TASK OBJECTIVE>
Where the word "Windows" occurs in a line of the data, return the whole line.

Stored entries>

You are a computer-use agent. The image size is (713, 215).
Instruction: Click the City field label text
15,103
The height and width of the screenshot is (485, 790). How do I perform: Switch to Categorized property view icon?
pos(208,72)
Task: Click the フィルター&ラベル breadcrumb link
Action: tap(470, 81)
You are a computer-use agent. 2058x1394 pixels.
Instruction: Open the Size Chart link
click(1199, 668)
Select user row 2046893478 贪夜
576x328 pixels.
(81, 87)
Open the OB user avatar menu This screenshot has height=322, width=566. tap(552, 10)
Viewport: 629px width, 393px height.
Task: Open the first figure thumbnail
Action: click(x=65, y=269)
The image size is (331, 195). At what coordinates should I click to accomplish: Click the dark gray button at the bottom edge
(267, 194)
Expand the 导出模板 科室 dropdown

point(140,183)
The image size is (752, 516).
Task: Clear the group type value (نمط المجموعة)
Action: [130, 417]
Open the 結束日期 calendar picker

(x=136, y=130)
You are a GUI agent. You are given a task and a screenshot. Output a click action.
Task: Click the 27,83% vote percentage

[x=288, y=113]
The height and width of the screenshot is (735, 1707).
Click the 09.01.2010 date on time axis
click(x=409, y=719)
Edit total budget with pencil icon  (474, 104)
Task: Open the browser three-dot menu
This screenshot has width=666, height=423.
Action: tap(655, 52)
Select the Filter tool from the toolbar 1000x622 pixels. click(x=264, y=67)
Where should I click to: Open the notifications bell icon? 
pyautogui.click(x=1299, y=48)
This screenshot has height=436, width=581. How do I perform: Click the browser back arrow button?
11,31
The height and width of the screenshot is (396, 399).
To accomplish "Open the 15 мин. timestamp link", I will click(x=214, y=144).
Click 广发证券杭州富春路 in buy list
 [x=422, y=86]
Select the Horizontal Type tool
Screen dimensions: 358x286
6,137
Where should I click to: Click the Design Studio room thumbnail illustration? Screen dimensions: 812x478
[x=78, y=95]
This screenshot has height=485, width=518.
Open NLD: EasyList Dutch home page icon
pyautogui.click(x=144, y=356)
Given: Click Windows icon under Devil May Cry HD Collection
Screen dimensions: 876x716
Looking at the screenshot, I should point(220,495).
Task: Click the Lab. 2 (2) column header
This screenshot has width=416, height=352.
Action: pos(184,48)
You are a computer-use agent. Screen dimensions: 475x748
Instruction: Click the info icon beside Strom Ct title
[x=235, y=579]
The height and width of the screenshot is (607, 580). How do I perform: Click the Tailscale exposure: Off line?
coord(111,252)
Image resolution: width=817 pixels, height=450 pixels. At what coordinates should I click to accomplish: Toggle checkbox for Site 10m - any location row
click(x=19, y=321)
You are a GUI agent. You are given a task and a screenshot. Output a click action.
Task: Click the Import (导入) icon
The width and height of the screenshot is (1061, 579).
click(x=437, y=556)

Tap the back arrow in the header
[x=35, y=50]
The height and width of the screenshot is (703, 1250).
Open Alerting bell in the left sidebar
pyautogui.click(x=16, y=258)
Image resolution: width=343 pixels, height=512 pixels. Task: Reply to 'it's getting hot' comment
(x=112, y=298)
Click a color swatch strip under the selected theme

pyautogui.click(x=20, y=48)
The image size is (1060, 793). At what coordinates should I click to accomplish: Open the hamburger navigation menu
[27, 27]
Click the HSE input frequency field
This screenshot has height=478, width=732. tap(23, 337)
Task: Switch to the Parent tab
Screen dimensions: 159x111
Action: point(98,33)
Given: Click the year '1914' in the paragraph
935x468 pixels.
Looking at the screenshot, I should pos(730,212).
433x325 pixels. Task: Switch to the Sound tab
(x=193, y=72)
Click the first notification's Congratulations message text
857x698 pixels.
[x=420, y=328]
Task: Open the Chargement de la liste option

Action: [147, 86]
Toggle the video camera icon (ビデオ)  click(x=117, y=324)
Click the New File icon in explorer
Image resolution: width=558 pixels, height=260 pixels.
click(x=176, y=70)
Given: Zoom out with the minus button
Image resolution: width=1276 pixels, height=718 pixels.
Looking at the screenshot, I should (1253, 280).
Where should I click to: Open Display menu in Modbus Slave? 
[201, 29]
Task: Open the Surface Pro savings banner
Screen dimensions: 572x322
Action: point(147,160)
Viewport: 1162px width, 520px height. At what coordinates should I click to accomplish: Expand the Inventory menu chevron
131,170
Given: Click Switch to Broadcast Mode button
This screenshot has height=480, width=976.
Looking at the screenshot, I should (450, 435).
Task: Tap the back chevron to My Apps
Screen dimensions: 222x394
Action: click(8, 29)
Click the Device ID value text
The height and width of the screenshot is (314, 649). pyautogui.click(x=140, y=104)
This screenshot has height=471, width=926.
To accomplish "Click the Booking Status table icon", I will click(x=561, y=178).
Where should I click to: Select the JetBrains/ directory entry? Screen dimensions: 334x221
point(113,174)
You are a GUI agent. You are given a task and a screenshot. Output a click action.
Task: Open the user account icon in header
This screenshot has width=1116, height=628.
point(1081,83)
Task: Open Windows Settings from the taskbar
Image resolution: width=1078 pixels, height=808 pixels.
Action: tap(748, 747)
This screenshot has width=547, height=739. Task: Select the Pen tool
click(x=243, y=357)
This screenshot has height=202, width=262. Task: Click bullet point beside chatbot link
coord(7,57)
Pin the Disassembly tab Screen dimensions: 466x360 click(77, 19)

ANSWER BOX>
Given: Click Windows icon under Devil May Cry HD Collection
Task: Open Windows Settings from the taskbar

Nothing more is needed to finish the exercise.